I’m glad I first read Ender as an adult. If I’d read it at 13 or 14, I probably wouldn’t have been ready to be intrigued by the deeper philosophical questions it posed, or that of its sequel, Speaker for the Dead. Set 25 years later in Andrew Wiggin’s lifetime, but about three thousand years later for the rest of humankind (since traveling across vast distances of space messes with the flow of time), Speaker finds the descendants of Earth scattered across the galaxy on colonized planets, and centers on a group of settlers who must learn to live in harmony with the sentient native species of their world.

Ender himself is the Speaker of the title, and he travels to the colony to “speak the deaths,” a funeral rite of sorts, of two men who were killed by this native race, and that of another whose family is deeply connected to them.

It was this compassionate, quiet, contemplative adult version of Ender who captured my heart.
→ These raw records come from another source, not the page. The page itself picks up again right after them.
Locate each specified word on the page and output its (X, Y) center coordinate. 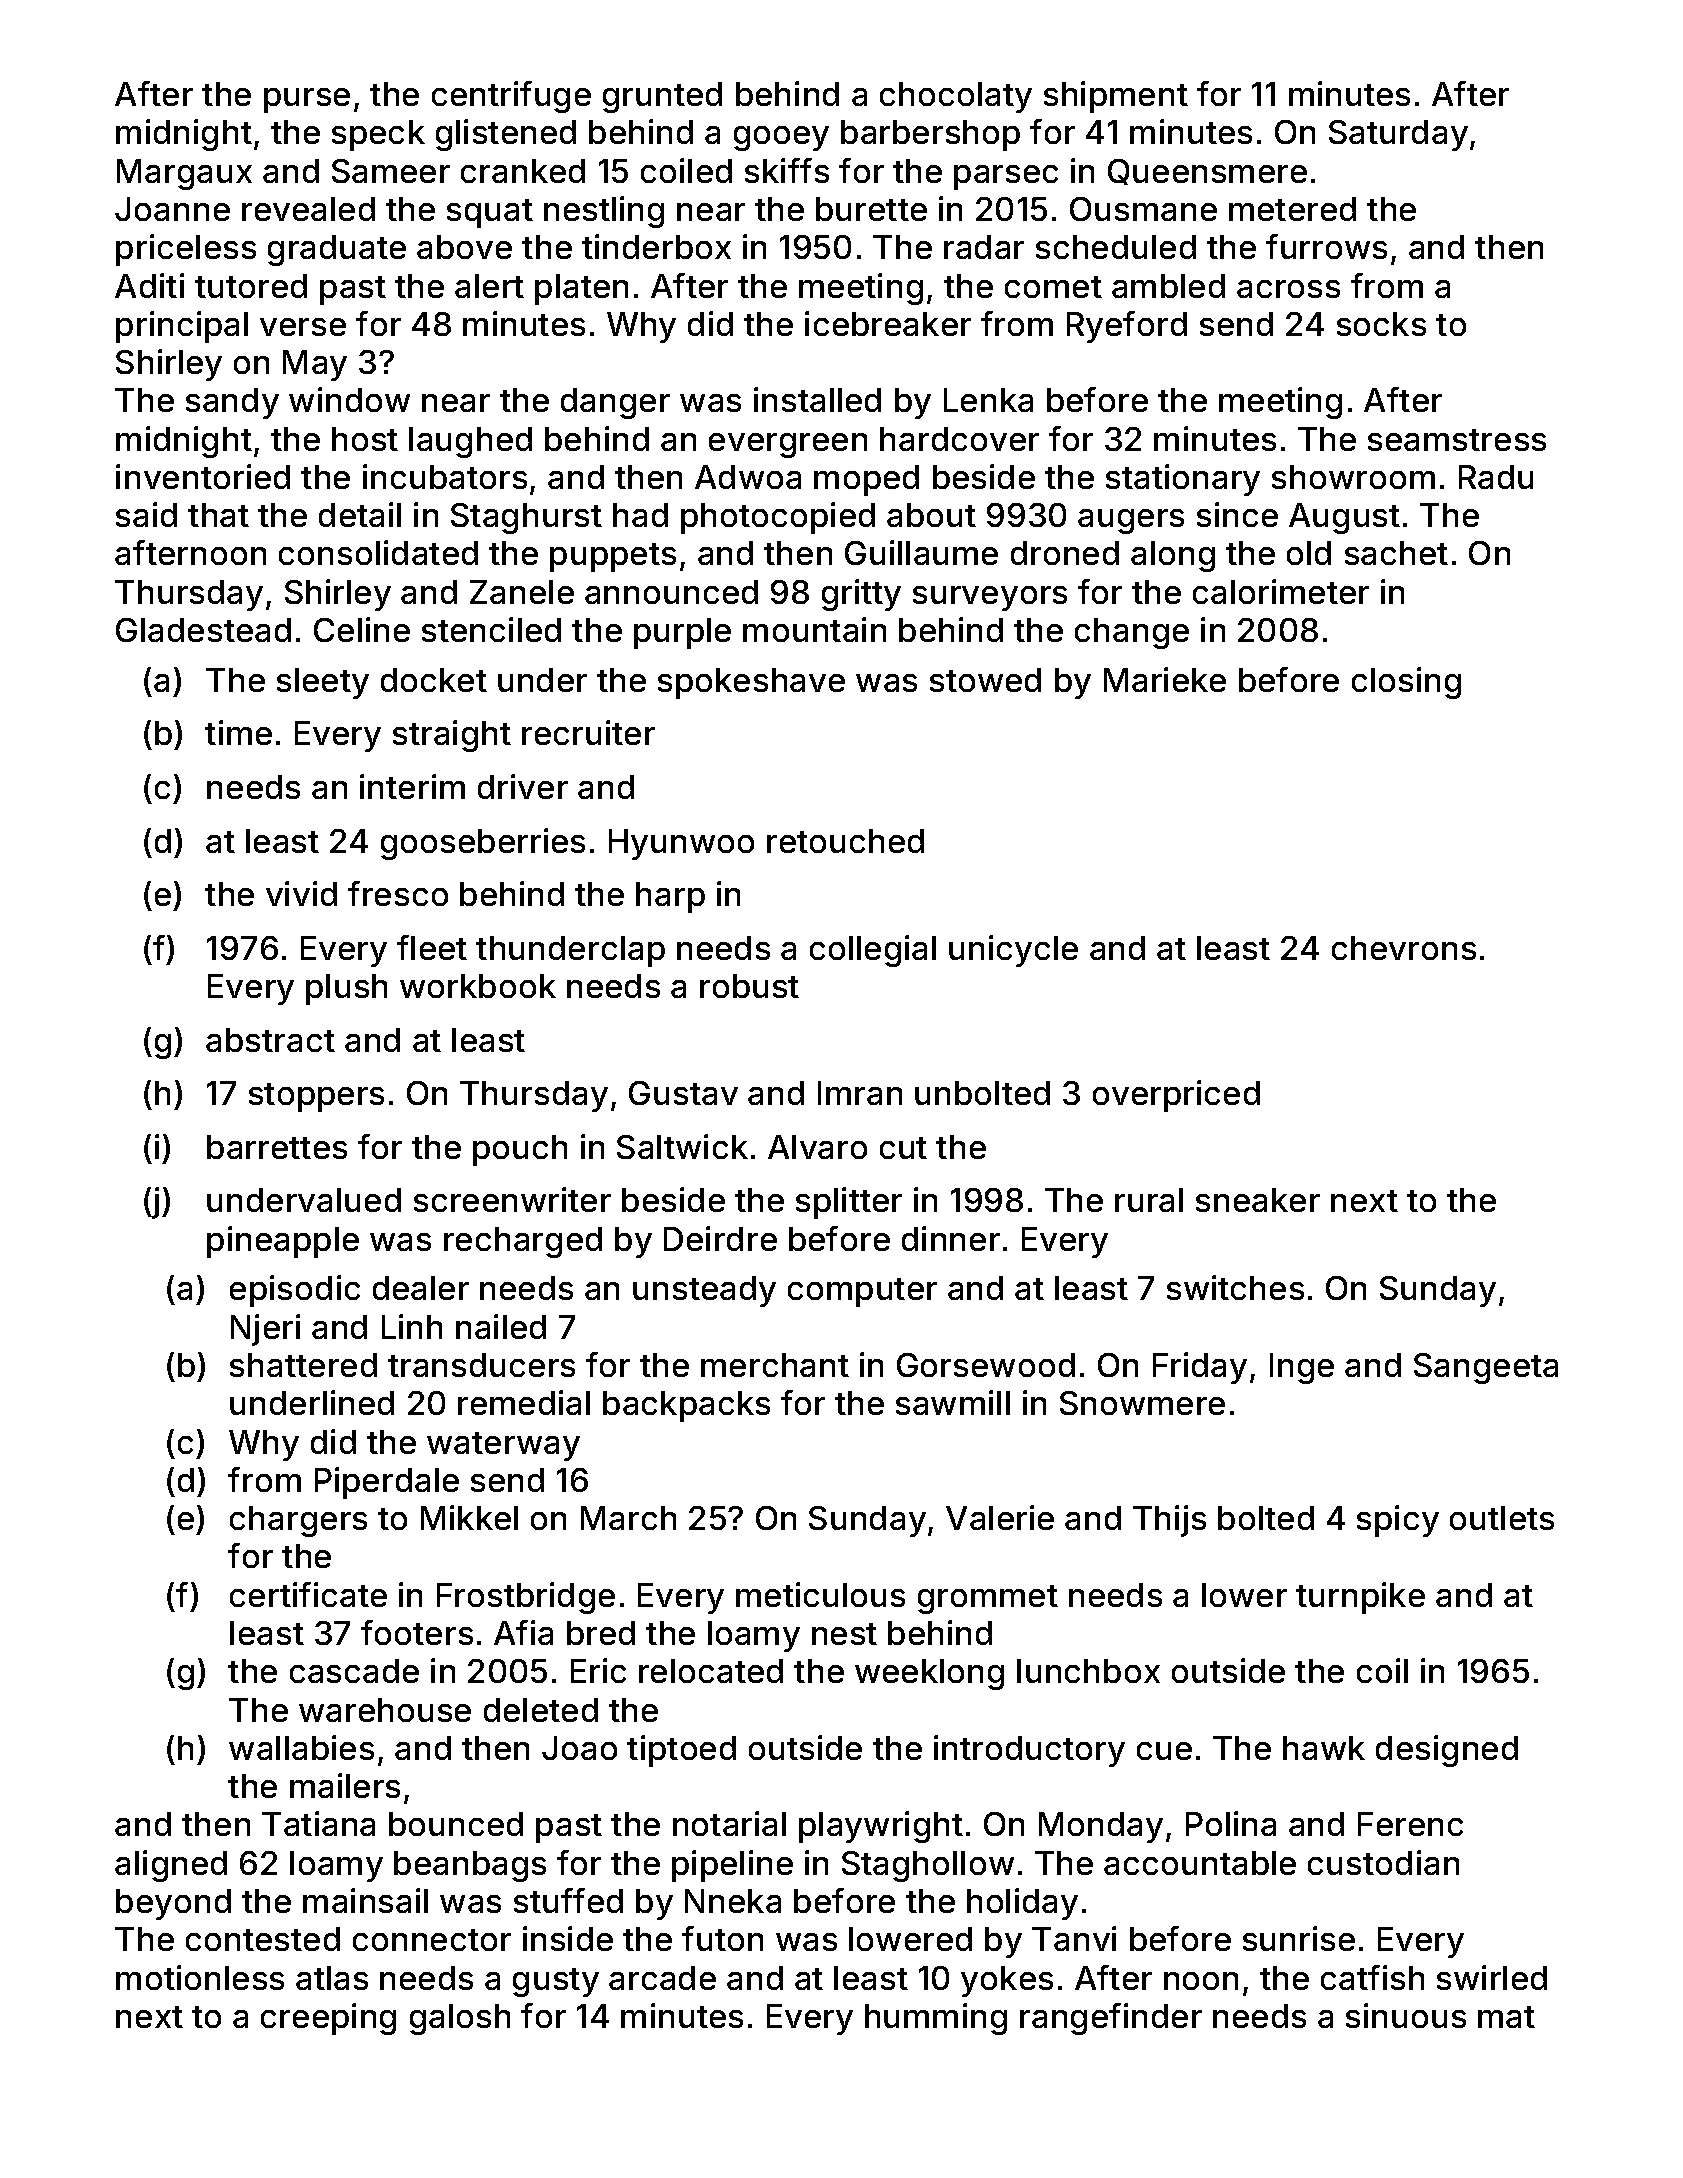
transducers (481, 1365)
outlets (1502, 1518)
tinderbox (656, 246)
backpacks (686, 1406)
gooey (781, 138)
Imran (860, 1093)
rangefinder (1111, 2019)
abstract (270, 1040)
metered (1292, 209)
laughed (470, 442)
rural (1149, 1200)
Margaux (184, 174)
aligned (171, 1866)
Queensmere (1207, 172)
He steps into a house full of children who have just lost their father and a woman who has just become a widow in more ways than one, and despite their hesitance and even outright hostility toward him, never shows them anything but patience and kindness.

Perhaps this spoke so deeply to me because I had just experienced my first real loss myself; it was around this time that my grandfather died. Just as Ender was helping this family through their grief, he was helping me through mine.

Through his compassion, Ender comes to understand the native species of the planet in a way no one else ever has, and is able to bridge the gap between them and the humans to form a strong interspecies bond. He also helps a family face their own demons, and so begin their journey to healing. Ender taught me that love means trying your hardest to understand, and still giving of yourself unconditionally even when you don’t.

The rest of that summer was a strange one for me. I was about to leave home for the first time, I was preparing to go back to college after being out of school for over a year, and I read Twilight. All four books. In less than a week. I can’t say I’m ashamed of it, though I’m not exactly proud, either. But it was in the midst of this fever that I found I Capture the Castle.

Set in a crumbling Norman castle in the 1930s English countryside, Dodie Smith’s wonderfully charming and clever book is the account of 17-year-old aspiring writer Cassandra, who is constantly honing her craft through recounting the events of her days and recording observations in her journal. She laments that living as she does in a quiet village without the means to travel very far out of it, she will never gain the life experience she needs to become a truly great writer.

Cassandra and her family’s quiet life of genteel poverty is interrupted by the arrival of two American brothers, Simon and Neil, who move into the neighborhood. Cassandra, without even realizing, slowly falls in love with Simon, even though Simon has quickly fallen in love with her sister Rose. It’s easy to see why Cassandra is drawn to Simon (and why I came to love him, as well): he is intelligent, generous and kind, has a love of literature and music, and he takes her seriously when all the other characters seem to dismiss her as a precocious child.

Our heroine experiences the bliss of first love and the ache of disappointment all over the course of one summer. The resolution of this love tangle doesn’t wrap everything up with a bow, but it isn’t entirely without hope, either. Cassandra and Simon’s future is left open, in parallel to one of Cassandra’s observations early in the novel, when she muses that blissfully perfect, happy endings in books are like brick walls; they don’t allow the reader to imagine a future for the characters beyond the final page. Their stories simply end.

Simon (and Cassandra) taught me that sometimes you don’t get the happy ending you wanted, but that doesn’t mean your story is over.